WHAT IS REQUIRED.
All records, exactly as written, minus the pictures: copy them out.
-- AVAILABLE RECORDS follows --
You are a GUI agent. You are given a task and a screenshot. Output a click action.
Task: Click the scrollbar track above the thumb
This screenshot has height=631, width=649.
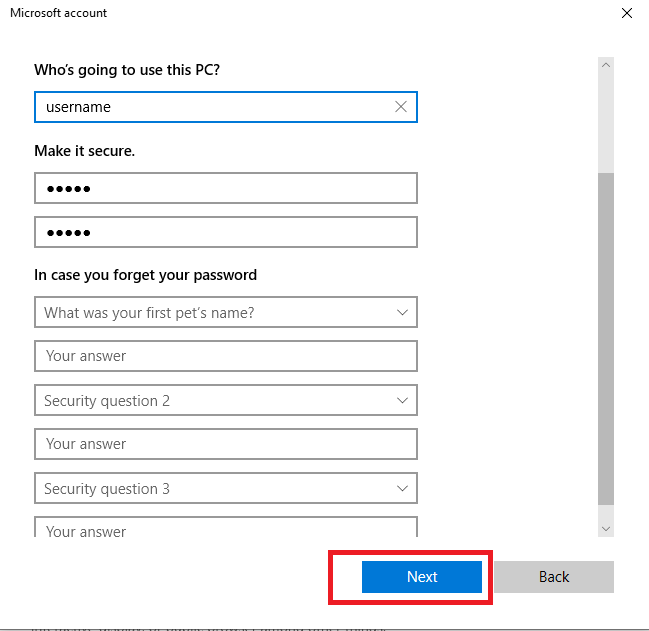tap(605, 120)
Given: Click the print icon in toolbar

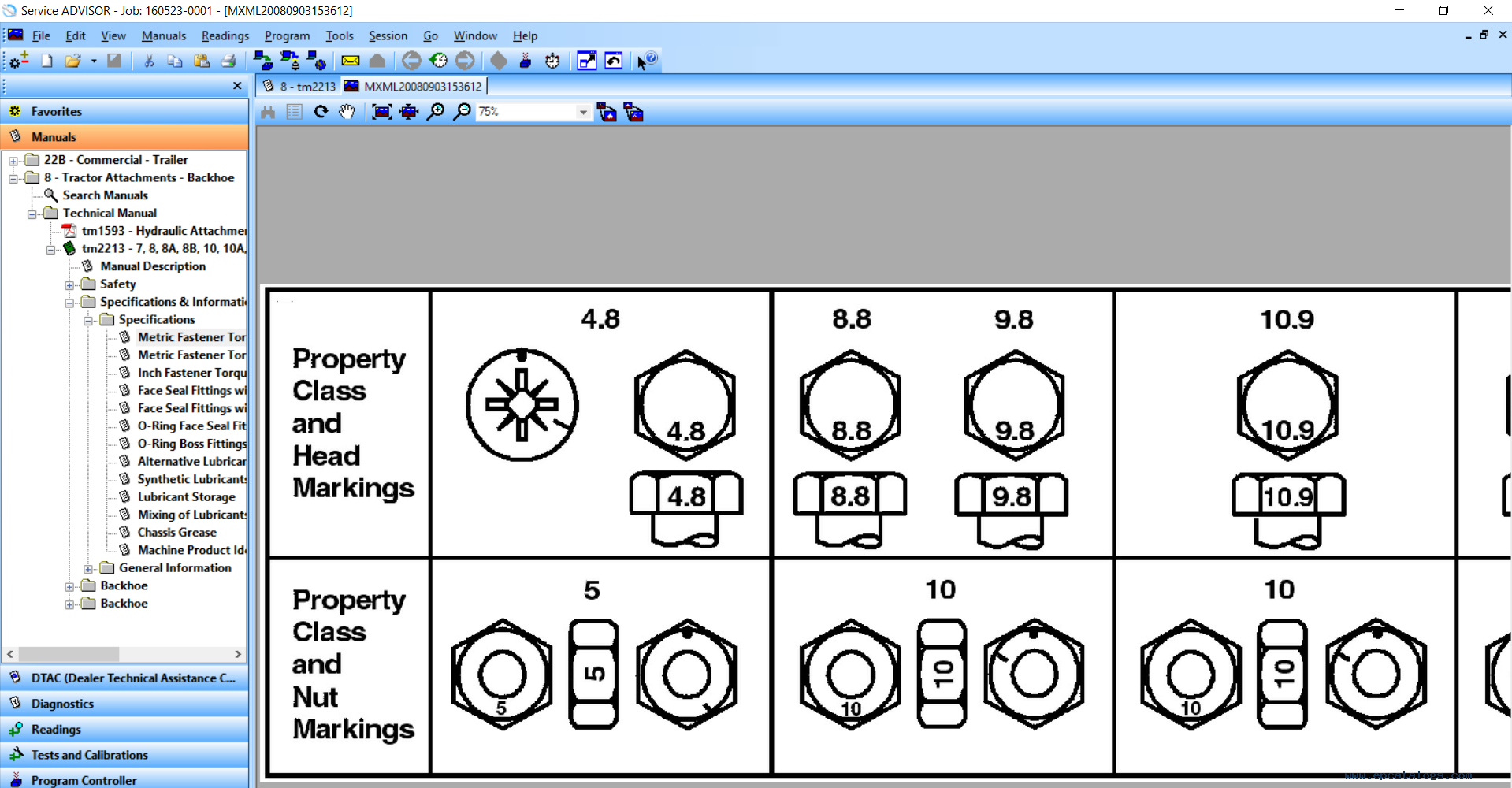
-- AVAILABLE RECORDS concluded --
WRITTEN SOLUTION.
You are a GUI agent. You are given a task and a screenshot. Output a click action.
Task: Click the scrollbar track above the thumb
This screenshot has height=631, width=649.
tap(605, 120)
Given: Click the print icon in toolbar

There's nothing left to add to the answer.